Und wie in Österreich gibt es auch in Deutschland die Befürchtung beziehungsweise Kritik, dass besagtes Aus für die kalte Progression dem Fiskus in Wahrheit viel zu teuer kommt und lediglich eine Steuerentlastung per Gießkanne darstellt, die wirklich Bedürftigen nicht hilft, weil diese ja kaum oder gar keine Steuern zahlen.
Erst dieser Tage haben sogar die führenden deutschen Ökonomen, die sogenannten Wirtschaftsweisen, eine Verschiebung dieses Projekts von Finanzminister Christian Lindner (FDP) empfohlen.
„Der Ausgleich der kalten Progression ist steuersystematisch zwar grundsätzlich geboten“, erklärte der Wirtschaftsweise Achim Truger: „Aktuell geht es aber um eine zielgenaue Entlastung unterer und mittlerer Einkommensgruppen, und die öffentlichen Haushalte sollten nicht überstrapaziert werden. Daher sollte der Abbau der kalten Progression auf einen späteren Zeitpunkt verschoben werden.“
In Österreich ist Fiskalratspräsident Christoph Badelt, Ex-Chef am WIFO, derselben Ansicht, wie wohl er weiß, dass politisch anders entschieden wurde. Finanzminister Magnus Brunner (ÖVP) hat ja sein Modell für die Abgeltung der kalten Progression bereits erfolgreich durch National- und Bundesrat gebracht – es kommt damit ab Jahresbeginn 2023.
Badelt sagte zum KURIER: „Ja, das ist Gießkanne und keine Maßnahme zur Armutsbekämpfung. Und es fehlt eine Gegenfinanzierung. Das engt den Budget-Spielraum deutlich ein.“ Denn: Die Abgeltung der kalten Progression kostet 2023 bereits 1,85 Milliarden Euro, dazu kommt die Indexierung der Sozialleistungen um 370 Millionen.

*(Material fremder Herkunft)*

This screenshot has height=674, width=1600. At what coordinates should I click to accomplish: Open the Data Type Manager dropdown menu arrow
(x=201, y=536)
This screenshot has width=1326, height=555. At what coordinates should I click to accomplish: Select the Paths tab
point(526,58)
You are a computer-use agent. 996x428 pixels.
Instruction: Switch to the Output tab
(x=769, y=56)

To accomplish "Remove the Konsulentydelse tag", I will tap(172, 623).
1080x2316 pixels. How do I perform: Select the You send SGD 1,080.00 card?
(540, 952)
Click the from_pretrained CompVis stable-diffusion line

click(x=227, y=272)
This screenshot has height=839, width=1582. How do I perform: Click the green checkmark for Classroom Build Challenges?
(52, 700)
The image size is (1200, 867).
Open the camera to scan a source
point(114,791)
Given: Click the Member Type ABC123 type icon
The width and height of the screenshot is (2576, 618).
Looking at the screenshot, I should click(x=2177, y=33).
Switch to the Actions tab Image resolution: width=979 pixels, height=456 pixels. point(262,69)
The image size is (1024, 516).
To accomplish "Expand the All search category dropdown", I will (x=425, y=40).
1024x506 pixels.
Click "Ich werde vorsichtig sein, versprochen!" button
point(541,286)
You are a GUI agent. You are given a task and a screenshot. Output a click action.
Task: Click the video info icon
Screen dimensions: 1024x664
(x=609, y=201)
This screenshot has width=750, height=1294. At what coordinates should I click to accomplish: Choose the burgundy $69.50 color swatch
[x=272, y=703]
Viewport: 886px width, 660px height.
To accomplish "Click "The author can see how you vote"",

Im Finanzministerium verteidigt man die Maßnahme. Bezieher kleiner Einkommen würden durchaus profitieren. Nach Jahrzehnten der Debatte sei endlich die Umsetzung gelungen. Zwei Beispiele: Ein Vollzeitbeschäftigter mit 3.171 Euro brutto monatlich werde bis 2026 um 4.100 Euro entlastet. Bei einer Pensionistin mit 1.582 brutto monatlich mache die Entlastung bis 2026 immerhin 3.770 Euro aus.
Noch dazu gelinge es durch die jährliche Anhebung der Tarifgrenzen um die Inflation, dass in Summer rund eine halbe Million Steuerzahler vor einer höheren Steuerklasse „geschützt“ sind.
Der Finanzminister selbst spricht von einem „Akt der Fairness“, wenn künftig mehr Netto vom Brutto übrig bleibt und verweist dabei auf die unteren Steuerstufen: „Mit der Abschaffung der kalten Progression werden im nächsten Jahr circa 130.000 Personen zusätzlich keine Steuern zahlen müssen. 230.000 Personen zahlen statt 30 lediglich 20 Prozent Steuern“, so Brunner.